Ian Mood

‘Things Seen: the sky paintings of Ian Mood’

Text by Michael Howard, M.A., F.R.S.A.

Landscape can be one of the most conservative of genres, but in the hands of a sensitive, questing artist it can become one of the most radical.

Ian Mood is an artist who is drawn towards the shifting vastness in which we live and have our being; an arena of powerful agencies that every so often remind us of their unpredictability and awesome might.

In an age that seems intent upon commodifying the natural world into near non-existence, Mood offers a salutary reminder of the protean energies of the natural world. In his paintings, fluid traces of paint swirl, gather and disperse, like the reflections on the surface of a disturbed pool, to create a perfect equivalence for the dance of light and colour that characterises our experience of the northern landscape. No trace of anecdote or distracting detail disturbs the immediacy of his responsiveness to the dynamic and ever-changing relationship of land and sky.

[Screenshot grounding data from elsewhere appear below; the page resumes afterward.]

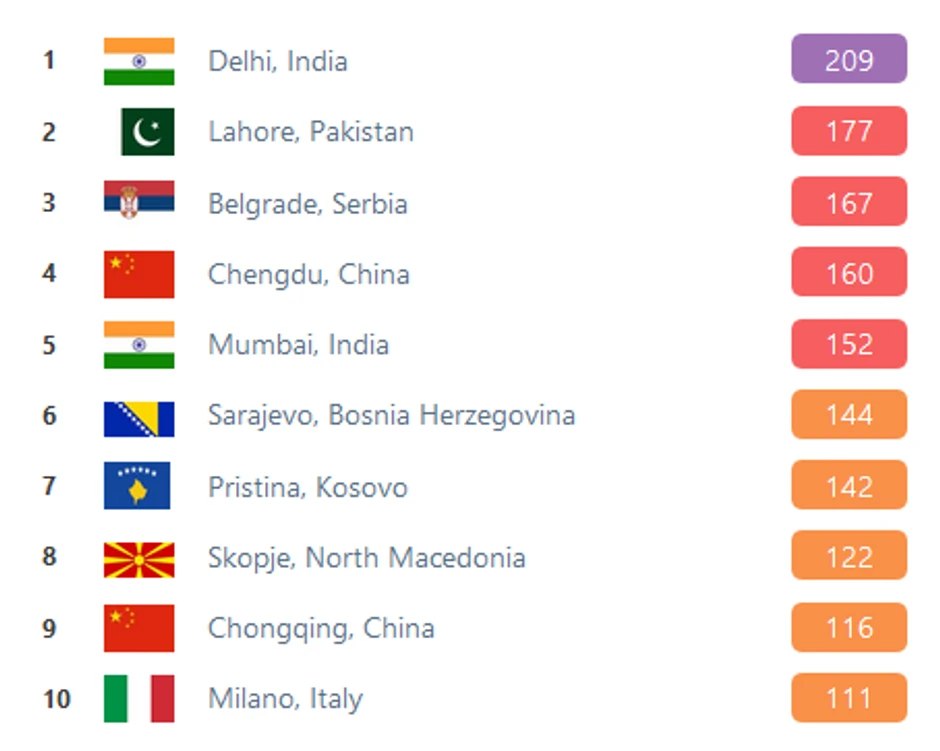The width and height of the screenshot is (940, 751).
Task: Click the Serbia flag icon
Action: click(139, 203)
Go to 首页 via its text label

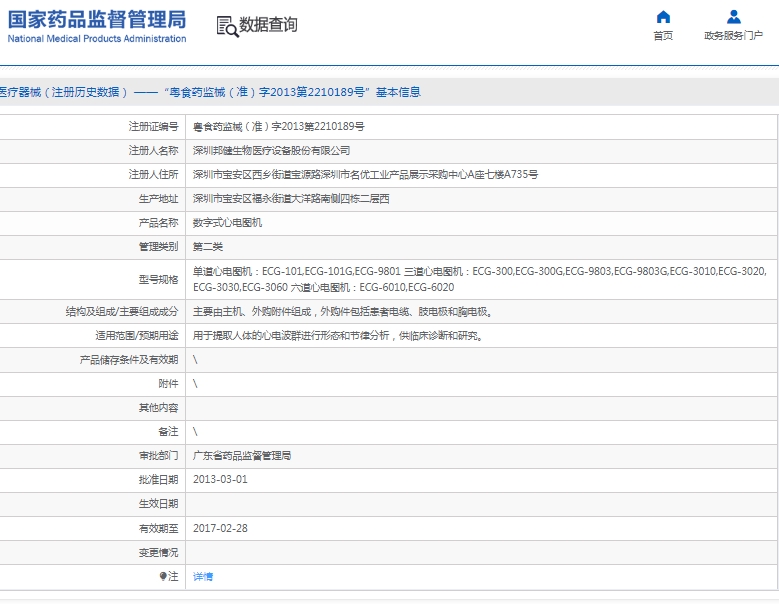click(x=663, y=36)
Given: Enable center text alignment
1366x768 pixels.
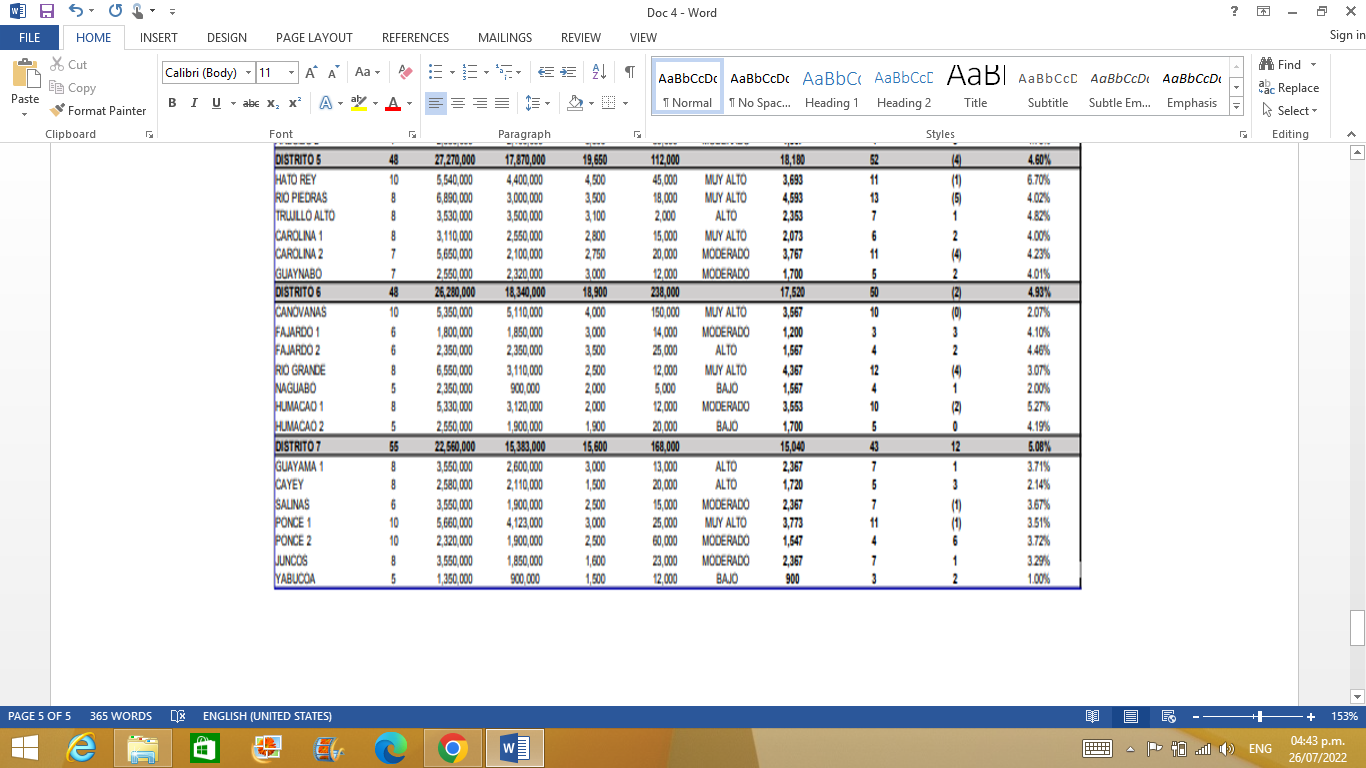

From the inner drama of his private response to the thing seen, or rather the thing felt, Mood allows us to connect with his experience of this extraordinary terrain that is the landscape of the Dark Peak. Its hills, high plateaux, escarpments and valleys, places that each of us invest with our own meanings, coloured by memories personal to ourselves or inherited through other means – the novels of the Brontes or the poetry of Ted Hughes, for example. Like those writers, Mood has captured some of the defining qualities of this brooding landscape: how, in the space of a single walk one can experience all the vagaries of the English weather system – from being caught in a sudden downpour to the unexpected flash of brilliant light that breaks through the pearly canopy of low-lying cloud.

These paintings are not descriptive in the traditional sense, or even topographical, but are documents of ‘presence’ – the embodiment of experience in paint. Here is the landscape, the sensation of a direct and immediate contact with the world, the mysterious conjunction of time, space, and place.

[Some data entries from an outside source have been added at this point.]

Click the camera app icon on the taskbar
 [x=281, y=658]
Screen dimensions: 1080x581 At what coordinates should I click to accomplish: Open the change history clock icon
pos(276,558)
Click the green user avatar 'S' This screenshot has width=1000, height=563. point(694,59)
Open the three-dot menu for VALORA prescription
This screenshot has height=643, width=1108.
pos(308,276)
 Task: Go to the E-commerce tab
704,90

This is the magic of paint: how from a limited range of colours (and a magisterial use of black) the painted canvas or board conjures forth the glorious pageantry of the heavens, the rising vapours that catch the silvery light, soft mauves and lilacs, colouring the scudding phalanxes of these majestic clouds. Mood captures their wonderful tumult, how the deep blue of the empty sky is counterpointed by their agitated, massy forms of rolling vapour that cast dramatic shifts of light and shade onto the landscape below. Transmutable and contingent, the passing clouds, once pictured in medieval and renaissance painting as the throne of God now rest empty: mirrors of our mood. This is not imitation or illusion, but evocation.